Yesterday I saw Women Talking, and it absorbed me in a way no other film has. I loved it, and could watch it again and again.
Women Talking is based on the 2018 book by Miriam Toews. I have not read it, but research tells me that her novel is a response to the sedation and rapes that took place in Bolivia, in a remote Mennonite colony. The day-to-day life of the women and children in this community would have shared similarities with the author’s own conservative Mennonite up-bringing in Canada.
The rapists in Bolivia used a veterinary anaesthetic to sedate their victims. It was years before the abuse was exposed, and finally acknowledged as not being satanic or imagined by the women and girls. The case went to trial in 2011.
If the idea of a film about rape is putting you off, let me tell you that no act of sexual violence is shown. Rather this is a film about consequences, about women, about collaboration and forgiveness.

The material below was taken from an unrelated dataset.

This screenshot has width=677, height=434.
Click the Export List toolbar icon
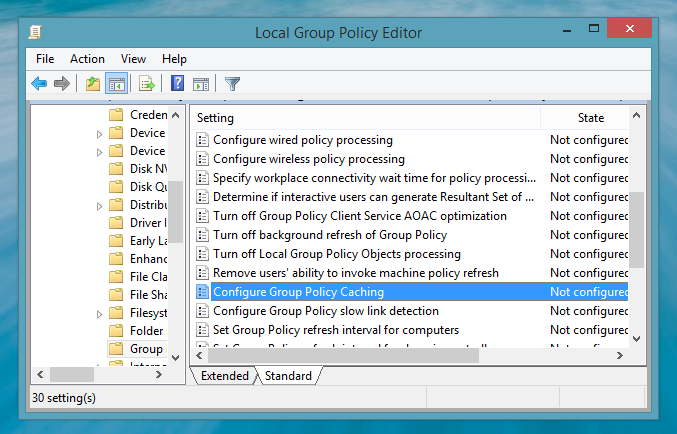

The camera’s focus is on these profoundly isolated and educationally deprived females, who have to decide for themselves what to do, their first act being to find the language to negotiate their collective response.
Polley, with the most extraordinary care and cast, allows the women to feel for the words. Their meetings are set in a hayloft where they address each other across generations and different degrees of harm. The minutes are taken by a gentle male school teacher, who witnesses their discussions – the bitter arguments, the respect, the listening, the anger, the pain and their faith.
Please don’t let any possible reservations you may have stop you from going to watch this film. It is encouraging, despite the trauma at its core.